**Work request**
Starting with the first line of the data that follows, transcribe every line verbatim until the line containing "You are a computer-use agent. 1115x623" has been transcribed.

Stored data entries:

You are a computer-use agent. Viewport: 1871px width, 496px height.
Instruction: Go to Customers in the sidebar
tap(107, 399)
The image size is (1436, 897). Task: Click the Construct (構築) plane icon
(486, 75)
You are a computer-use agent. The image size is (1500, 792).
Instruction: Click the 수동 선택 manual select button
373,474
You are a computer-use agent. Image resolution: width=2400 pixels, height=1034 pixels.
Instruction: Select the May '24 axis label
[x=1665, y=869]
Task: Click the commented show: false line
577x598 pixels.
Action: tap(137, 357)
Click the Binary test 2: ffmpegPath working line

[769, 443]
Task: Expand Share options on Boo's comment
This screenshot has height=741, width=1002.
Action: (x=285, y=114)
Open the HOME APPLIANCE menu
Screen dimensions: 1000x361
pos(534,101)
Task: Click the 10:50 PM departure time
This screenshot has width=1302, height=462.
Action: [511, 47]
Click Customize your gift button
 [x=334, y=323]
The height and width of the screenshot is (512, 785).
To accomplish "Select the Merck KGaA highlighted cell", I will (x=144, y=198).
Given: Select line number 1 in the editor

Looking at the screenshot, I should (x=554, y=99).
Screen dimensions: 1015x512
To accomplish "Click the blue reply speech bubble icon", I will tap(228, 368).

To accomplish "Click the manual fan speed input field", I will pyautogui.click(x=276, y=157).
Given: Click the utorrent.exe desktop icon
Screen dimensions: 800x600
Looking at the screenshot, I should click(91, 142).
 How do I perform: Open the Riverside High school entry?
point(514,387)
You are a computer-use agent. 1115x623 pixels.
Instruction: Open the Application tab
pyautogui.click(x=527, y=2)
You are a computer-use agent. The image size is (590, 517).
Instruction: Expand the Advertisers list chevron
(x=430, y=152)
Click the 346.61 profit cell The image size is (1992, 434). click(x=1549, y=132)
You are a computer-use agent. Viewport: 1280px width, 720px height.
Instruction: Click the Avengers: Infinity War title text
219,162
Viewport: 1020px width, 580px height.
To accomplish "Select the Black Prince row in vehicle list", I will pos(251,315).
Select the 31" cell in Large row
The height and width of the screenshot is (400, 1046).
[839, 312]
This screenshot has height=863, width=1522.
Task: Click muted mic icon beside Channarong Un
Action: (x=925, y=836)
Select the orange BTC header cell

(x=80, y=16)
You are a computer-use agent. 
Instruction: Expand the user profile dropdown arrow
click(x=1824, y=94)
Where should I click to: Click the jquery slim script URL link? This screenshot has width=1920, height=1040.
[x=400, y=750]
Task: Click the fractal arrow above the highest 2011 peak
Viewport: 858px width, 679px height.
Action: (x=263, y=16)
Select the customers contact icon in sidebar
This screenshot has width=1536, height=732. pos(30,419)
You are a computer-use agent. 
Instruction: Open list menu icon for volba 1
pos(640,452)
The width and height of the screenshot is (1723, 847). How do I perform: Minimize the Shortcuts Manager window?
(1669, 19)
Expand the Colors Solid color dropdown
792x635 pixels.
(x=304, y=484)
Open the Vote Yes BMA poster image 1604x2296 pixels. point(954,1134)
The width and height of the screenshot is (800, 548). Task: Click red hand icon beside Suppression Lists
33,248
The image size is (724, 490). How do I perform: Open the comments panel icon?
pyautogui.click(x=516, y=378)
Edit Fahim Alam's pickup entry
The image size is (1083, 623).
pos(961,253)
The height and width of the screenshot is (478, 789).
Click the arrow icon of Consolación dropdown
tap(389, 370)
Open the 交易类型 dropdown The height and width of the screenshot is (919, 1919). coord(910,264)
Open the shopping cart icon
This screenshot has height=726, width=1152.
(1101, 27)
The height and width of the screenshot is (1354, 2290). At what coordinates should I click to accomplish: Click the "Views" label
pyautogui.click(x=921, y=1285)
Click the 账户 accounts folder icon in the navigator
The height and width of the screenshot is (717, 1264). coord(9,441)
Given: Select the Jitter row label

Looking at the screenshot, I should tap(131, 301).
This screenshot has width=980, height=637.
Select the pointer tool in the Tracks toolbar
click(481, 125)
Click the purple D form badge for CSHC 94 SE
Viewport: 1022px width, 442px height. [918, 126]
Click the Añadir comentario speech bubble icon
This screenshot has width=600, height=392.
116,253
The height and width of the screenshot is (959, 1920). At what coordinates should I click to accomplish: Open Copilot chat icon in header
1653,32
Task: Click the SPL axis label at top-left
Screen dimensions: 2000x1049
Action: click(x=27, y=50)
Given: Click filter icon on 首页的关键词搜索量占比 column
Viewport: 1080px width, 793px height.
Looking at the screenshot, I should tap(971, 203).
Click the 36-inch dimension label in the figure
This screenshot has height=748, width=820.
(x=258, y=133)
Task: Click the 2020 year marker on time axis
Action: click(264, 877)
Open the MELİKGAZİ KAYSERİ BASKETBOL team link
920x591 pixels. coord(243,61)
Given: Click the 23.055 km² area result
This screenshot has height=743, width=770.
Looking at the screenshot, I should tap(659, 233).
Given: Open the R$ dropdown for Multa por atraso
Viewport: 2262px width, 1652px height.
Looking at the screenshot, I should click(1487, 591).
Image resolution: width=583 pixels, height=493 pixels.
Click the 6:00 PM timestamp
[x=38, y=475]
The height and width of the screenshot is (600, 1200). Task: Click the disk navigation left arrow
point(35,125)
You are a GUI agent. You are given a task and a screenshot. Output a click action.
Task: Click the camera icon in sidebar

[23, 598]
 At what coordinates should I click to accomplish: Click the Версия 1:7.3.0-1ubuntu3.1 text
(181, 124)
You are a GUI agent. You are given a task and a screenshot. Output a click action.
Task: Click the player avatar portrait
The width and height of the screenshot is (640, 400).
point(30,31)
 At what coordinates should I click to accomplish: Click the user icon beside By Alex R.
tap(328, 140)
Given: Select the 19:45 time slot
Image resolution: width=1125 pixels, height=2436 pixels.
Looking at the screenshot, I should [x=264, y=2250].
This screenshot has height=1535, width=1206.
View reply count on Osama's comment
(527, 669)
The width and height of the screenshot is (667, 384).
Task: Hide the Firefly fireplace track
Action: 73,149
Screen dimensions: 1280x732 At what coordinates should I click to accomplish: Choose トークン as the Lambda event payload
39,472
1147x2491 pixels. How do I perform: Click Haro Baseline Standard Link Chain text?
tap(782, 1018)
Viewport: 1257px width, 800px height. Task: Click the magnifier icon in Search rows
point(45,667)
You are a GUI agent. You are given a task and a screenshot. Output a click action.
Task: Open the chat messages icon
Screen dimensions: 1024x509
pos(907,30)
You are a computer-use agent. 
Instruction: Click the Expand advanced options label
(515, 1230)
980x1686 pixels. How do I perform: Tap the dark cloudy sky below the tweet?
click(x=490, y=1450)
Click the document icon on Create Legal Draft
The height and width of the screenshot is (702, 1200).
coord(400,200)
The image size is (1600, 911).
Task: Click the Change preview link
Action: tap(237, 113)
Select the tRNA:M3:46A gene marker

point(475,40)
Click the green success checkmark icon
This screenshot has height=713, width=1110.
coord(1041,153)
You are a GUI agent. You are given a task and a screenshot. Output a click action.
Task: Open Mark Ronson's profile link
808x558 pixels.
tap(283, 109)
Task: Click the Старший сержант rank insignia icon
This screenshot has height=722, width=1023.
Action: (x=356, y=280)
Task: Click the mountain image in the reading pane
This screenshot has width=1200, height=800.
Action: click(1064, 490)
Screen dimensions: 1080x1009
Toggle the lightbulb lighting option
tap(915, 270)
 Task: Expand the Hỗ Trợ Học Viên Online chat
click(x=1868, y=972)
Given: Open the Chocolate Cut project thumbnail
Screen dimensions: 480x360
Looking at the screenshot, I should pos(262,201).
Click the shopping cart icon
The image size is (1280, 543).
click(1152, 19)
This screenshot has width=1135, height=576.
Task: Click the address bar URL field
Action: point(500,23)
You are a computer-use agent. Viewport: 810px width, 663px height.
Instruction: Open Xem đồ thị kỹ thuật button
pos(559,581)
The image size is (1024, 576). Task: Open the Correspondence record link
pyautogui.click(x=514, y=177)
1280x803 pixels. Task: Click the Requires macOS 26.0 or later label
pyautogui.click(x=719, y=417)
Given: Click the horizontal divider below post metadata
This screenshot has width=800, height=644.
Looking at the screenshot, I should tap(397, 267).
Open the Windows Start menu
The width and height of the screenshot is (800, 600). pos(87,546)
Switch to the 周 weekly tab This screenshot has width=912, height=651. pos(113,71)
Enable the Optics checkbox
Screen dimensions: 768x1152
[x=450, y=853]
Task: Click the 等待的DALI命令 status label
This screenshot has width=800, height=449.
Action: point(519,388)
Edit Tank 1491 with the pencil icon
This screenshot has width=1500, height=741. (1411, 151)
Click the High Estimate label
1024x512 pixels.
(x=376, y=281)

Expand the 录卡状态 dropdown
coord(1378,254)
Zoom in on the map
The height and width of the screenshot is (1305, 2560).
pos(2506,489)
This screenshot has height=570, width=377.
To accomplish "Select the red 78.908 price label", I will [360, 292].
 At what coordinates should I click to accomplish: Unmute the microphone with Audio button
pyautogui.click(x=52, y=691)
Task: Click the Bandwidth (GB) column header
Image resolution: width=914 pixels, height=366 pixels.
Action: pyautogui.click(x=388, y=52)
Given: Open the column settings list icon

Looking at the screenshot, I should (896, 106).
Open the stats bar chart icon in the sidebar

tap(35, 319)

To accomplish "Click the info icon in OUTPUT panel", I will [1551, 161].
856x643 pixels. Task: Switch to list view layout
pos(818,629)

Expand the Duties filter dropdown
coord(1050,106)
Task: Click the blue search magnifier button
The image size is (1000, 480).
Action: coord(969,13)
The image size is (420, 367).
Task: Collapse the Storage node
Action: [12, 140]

**Solution**
You are a computer-use agent. Viewport: 1871px width, 496px height.
Instruction: Go to Customers in the sidebar
tap(107, 399)
The image size is (1436, 897). Task: Click the Construct (構築) plane icon
(486, 75)
You are a computer-use agent. The image size is (1500, 792).
Instruction: Click the 수동 선택 manual select button
373,474
You are a computer-use agent. Image resolution: width=2400 pixels, height=1034 pixels.
Instruction: Select the May '24 axis label
[x=1665, y=869]
Task: Click the commented show: false line
577x598 pixels.
Action: tap(137, 357)
Click the Binary test 2: ffmpegPath working line

[769, 443]
Task: Expand Share options on Boo's comment
This screenshot has height=741, width=1002.
Action: (x=285, y=114)
Open the HOME APPLIANCE menu
Screen dimensions: 1000x361
pos(534,101)
Task: Click the 10:50 PM departure time
This screenshot has width=1302, height=462.
Action: [511, 47]
Click Customize your gift button
 [x=334, y=323]
The height and width of the screenshot is (512, 785).
To accomplish "Select the Merck KGaA highlighted cell", I will (x=144, y=198).
Given: Select line number 1 in the editor

Looking at the screenshot, I should (x=554, y=99).
Screen dimensions: 1015x512
To accomplish "Click the blue reply speech bubble icon", I will tap(228, 368).

To accomplish "Click the manual fan speed input field", I will pyautogui.click(x=276, y=157).
Given: Click the utorrent.exe desktop icon
Screen dimensions: 800x600
Looking at the screenshot, I should click(91, 142).
 How do I perform: Open the Riverside High school entry?
point(514,387)
You are a computer-use agent. 1115x623 pixels.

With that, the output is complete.